Episode synopsis (Markdown):

{notes}

The AI then responds with the structured data.

Structuring the reading list

The second prompt is the reading list.

Confounding the data extraction is that the reading list is not always in the same format. Mostly it is “{title}, {author}” but sometimes the reverse. Sometimes there are dates. Sometimes it is mixed with hyperlinks, which we don’t want. Commas are all over the place. Trickier: book names can sometimes look like author names.

As an output, we want fields that are labeled confidently. The books data will be enriched using the Google Books API later, so we’re not too worried about missing fields – but the better the data, the better the matching.

Here’s the system prompt. You can see a reasoning field that works in the same way as the Dewey Decimal classification above.

Extract the reading list from the supplied episode notes from a podcast.
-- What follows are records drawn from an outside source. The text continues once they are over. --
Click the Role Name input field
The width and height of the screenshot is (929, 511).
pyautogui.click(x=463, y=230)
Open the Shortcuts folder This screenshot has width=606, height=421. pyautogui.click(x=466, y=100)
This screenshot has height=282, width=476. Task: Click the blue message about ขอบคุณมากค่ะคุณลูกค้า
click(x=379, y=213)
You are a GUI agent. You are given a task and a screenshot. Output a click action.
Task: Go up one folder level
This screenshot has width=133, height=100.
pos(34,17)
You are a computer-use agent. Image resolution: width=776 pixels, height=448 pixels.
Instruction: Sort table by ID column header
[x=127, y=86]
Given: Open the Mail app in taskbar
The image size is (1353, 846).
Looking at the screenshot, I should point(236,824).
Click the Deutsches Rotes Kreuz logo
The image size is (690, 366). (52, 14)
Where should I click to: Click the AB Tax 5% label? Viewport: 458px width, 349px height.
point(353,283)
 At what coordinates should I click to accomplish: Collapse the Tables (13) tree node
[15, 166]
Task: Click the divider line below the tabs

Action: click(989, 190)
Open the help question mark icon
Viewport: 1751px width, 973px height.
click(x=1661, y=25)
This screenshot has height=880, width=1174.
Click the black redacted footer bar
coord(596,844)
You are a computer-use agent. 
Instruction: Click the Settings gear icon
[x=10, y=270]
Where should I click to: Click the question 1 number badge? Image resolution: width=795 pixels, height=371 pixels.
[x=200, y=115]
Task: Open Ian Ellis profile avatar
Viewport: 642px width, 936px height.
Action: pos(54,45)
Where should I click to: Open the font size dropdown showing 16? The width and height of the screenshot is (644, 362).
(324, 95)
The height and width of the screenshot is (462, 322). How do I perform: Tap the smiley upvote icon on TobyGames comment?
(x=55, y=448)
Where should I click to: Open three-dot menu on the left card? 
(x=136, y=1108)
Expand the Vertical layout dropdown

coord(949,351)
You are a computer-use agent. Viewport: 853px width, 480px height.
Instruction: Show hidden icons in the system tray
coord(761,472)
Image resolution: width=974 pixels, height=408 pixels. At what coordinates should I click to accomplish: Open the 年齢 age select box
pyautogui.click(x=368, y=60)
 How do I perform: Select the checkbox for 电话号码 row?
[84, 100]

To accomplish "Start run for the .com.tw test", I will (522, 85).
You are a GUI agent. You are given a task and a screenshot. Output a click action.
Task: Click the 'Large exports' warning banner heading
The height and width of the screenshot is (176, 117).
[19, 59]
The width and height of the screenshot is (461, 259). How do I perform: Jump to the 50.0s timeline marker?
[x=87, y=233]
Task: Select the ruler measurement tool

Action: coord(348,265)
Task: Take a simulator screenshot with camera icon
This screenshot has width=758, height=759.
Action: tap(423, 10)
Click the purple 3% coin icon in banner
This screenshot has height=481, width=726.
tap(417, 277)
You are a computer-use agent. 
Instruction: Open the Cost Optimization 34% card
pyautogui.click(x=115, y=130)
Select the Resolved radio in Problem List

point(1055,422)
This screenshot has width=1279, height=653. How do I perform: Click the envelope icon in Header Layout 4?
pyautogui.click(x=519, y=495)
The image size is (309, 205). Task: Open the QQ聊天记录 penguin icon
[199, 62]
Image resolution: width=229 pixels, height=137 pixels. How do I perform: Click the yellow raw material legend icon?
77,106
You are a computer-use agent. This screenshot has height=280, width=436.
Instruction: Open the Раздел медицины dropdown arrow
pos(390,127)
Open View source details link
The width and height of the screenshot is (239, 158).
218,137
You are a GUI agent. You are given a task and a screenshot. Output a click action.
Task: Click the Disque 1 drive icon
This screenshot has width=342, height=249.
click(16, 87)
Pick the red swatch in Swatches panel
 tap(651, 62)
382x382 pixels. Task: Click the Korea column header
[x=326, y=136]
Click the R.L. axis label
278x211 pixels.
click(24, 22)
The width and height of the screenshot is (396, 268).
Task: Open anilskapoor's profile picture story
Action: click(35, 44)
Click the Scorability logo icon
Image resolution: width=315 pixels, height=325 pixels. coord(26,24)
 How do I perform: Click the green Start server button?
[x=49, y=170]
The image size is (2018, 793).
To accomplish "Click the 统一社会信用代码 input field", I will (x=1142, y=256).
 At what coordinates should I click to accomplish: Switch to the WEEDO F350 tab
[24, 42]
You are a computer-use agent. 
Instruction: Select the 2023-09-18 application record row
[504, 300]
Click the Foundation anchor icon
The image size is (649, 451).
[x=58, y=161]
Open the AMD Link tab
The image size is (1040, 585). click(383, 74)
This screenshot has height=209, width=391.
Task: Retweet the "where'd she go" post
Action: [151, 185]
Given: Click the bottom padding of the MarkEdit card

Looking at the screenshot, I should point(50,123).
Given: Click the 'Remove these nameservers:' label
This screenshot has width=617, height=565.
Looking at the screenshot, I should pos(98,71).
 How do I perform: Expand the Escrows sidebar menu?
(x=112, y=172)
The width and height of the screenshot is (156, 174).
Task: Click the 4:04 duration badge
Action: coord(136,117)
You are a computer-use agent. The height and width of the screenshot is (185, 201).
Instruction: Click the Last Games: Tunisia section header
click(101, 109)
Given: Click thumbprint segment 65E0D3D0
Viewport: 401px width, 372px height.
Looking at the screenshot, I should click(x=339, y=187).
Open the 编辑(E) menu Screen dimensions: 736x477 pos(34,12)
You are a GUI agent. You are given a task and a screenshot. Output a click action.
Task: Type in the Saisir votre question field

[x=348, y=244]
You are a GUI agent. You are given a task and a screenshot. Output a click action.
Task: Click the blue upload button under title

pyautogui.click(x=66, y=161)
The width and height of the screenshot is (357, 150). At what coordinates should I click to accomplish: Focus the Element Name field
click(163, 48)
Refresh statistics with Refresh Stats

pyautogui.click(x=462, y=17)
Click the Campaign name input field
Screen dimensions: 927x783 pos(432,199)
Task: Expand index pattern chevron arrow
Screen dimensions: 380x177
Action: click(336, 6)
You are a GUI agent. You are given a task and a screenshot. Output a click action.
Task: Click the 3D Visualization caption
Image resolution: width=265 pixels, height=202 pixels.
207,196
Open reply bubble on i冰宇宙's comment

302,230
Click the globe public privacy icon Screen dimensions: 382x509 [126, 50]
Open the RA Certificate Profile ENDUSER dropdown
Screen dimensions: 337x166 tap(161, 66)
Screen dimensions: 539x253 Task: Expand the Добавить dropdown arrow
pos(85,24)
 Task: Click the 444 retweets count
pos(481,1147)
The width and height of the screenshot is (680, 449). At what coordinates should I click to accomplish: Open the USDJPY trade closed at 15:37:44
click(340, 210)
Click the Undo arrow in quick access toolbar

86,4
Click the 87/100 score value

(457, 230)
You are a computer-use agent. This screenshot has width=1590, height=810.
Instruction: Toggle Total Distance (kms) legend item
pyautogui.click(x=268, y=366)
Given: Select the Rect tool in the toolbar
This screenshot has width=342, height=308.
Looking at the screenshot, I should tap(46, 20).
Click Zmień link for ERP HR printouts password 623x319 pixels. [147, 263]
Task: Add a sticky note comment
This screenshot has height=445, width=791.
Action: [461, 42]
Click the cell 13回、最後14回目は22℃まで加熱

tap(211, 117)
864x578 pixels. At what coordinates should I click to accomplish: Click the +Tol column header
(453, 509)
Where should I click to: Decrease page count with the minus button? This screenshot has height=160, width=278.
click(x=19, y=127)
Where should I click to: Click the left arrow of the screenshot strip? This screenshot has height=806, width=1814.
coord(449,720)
Move text verbatim into the correct fields. You can re-order text, but do not re-phrase or invent any text.

Only include books and papers, not links or websites or other media. There may be other sections other than the reading list. Ignore these.

title and author fields MUST NOT be null or empty. If there is not a title or author, do not include the entry in the list.

Usually the reading list has entries in the format "[title], [author]" but sometimes it is in a different format. For books, use the "reasoning" field to very briefly think out loud about how to break down each entry into the correct fields, e.g. "the author is second". Do not use the field to replicate any text from the title or author fields.

The author field will sometimes have multiple authors, or an editor denoted like "John Smith (ed.)". Always put the verbatim text in the author field, and do not try to split it up.

Return a valid JSON list of dictionaries, where the returned JSON object conforms to the following Typescript type definition:

```
{
    "reasoning": string;
    "title": string;
    "author": string;
    "url": string | null;
    "publisher": string | null;
    "year": string | null;
}[]
```

Output only valid JSON. Do not output any delimiters or other text.

The user message includes the relevant part of the episode notes, similar to the episode notes prompt.